Contest, co-operation, and confrontation are part and parcel of a relationship between two rising powers on a developmental spree and vying for influence in several parts of the world. India and China often face off with each other over the long unsettled Himalayan border. Most border incursions tend to be benign, i.e., when the intruder retreats without a discord, but sometimes they mutate into an eyeball-to-eyeball confrontation. The provocative act of pitching tents by a platoon of the PLA’s Border Defence Regiment in Burthe area of Depsang Valley in the Daulat Beg Oldi (DBO) sector of northeast Ladakh on the night of April 15, also reported as the Raki Nullah incident, had snowballed into one such volatile confrontation. DBO sector hosts the world’s highest airstrip and was a historic camp site on the ancient Silk Route. The sector, which until 2010 was under the Indian Army’s command, is now manned by troops of the 5 Ladakh Scouts as well as personnel of the Indo Tibetan Border Police, which comes under the Home Ministry. The PLA squad that trespassed the Line of Actual Control (LAC) in DBO belongs to the Lanzhou Military Area Command, which operates on the Ladakh border.

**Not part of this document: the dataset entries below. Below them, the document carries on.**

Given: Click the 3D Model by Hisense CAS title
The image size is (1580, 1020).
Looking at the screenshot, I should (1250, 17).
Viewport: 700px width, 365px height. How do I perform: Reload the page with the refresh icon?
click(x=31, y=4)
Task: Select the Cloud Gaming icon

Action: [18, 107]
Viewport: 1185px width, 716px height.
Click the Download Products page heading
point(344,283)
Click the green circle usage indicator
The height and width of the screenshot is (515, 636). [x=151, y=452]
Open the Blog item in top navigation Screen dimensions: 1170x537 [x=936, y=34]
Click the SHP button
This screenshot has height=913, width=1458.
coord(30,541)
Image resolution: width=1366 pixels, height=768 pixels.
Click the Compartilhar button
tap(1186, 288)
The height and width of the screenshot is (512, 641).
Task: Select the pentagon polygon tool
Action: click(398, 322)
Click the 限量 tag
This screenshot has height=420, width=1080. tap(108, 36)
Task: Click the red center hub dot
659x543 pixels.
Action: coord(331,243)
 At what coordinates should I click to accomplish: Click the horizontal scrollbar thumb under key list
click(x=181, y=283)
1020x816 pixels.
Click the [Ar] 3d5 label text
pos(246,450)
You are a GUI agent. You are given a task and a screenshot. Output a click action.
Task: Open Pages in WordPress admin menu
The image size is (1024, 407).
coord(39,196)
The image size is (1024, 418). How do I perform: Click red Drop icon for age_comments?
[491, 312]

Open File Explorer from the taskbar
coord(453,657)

Is India capable of mounting a counter offensive by intruding and squatting inside Chinese territory? Can India do a China on China? Perhaps! Those who have come across the tales of brave hearts like AP Verma in sourcing human intelligence (HUMINT) from deep inside Chinese territory, historical accounts of the Khampa rebellion, and the ghostly exploits of Special Frontier Force personnel will attest to the depths of India’s clandestine reach. But “counter-coercive” measures may not yield the expected strategic results for India. Prudence calls for restraint in defusing border flare-ups. But pushed against the wall, India can well turn into a cog in the wheel of the US’s China containment strategy. And this would be least preferable to Beijing itself. Delhi did well in refraining from adopting a hawkish stance, as there are limits to India’s powers in facing twin threats from the “all-weather allies” in case of a spiraling conflict as border wars have often escalated from minor territorial infringements in many parts of the world.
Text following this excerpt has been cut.